Serum Protein Carbonyl Level Is Higher in AL Amyloidosis Patients Versus Healthy Controls – Evidence of Systemic Oxidative Stress

      Background: Light chain AL amyloidosis (AL) is a plasma cell dyscrasia that is associated with high morbidity and mortality especially in the setting of cardiac involvement. The disease arises from clonal production of immunoglobulin light chains that are deposited in various tissues causing multiorgan injury. The mechanism behind the tissue injury is not known. Biopsy of colon tissue suggests oxidative stress surrounding amyloid fibrils with oxidized lipids and proteins.

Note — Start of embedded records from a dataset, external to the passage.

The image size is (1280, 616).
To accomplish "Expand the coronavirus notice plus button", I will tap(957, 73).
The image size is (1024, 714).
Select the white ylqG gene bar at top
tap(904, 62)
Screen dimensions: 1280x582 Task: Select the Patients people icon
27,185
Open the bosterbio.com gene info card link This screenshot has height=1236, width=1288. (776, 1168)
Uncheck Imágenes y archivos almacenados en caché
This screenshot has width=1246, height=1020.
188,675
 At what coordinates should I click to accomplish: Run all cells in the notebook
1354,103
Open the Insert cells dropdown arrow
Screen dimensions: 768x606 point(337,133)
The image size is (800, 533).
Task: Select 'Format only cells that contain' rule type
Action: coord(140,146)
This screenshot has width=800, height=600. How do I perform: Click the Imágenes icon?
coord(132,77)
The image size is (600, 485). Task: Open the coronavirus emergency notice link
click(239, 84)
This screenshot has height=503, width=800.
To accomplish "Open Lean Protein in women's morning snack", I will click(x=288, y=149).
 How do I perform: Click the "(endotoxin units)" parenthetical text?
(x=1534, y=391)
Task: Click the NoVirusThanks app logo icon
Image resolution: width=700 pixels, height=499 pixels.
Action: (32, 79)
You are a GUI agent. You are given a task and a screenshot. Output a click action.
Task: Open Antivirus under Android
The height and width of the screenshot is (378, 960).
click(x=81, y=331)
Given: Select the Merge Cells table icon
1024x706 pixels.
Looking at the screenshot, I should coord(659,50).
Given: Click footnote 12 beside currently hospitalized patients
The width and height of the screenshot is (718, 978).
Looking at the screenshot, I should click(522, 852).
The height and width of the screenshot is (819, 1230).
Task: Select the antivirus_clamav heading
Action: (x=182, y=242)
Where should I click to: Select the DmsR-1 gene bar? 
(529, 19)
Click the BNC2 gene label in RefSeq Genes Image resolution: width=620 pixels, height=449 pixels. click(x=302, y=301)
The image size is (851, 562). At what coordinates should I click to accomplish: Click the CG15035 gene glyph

Animal cardiomyocyte studies also suggest oxidative stress following acute exposure to AL light chains. Protein carbonyls are established markers of oxidative stress and are products of protein oxidation. Aim: The aim of the study is to compare protein carbonyl level between AL subjects and healthy controls. Methods: Sera from 23 subjects with biopsy-proven AL undergoing workup at 1 institution and 9 healthy subjects were collected. Protein carbonyl were measured using enzyme-linked immunosorbent assay method, derivatising with dinitrophenylhydrazine (DNP) and measuring bound DNP colourimetrically (450 nM absorbance) (Biocell PC Test, Biocell Corp., Papatoetoe, NZ). Results: AL subjects were 60±11 years old (57% female) while healthy subjects were 54±2 years old (p=NS) with 44% females. Biopsy was positive for amyloid in kidneys (n=12), GI tract (n=5), bone marrow (n=2), hip bone, axillary mass, fat pad and cardiac tissue (1 each). 65% involved lamda light chains. There was significantly increased protein carbonyl in AL subjects versus controls (see figure). There was no difference in protein carbonyl level between AL with lambda versus kappa light chain (0.2±0.23 vs. 0.1±0.13 nmol/mg protein). Conclusion: Serum protein carbonyl is increased in AL amyloid subjects compared to healthy controls. This suggests systemic oxidative stress in AL and may be important in the pathophysiology of the disease.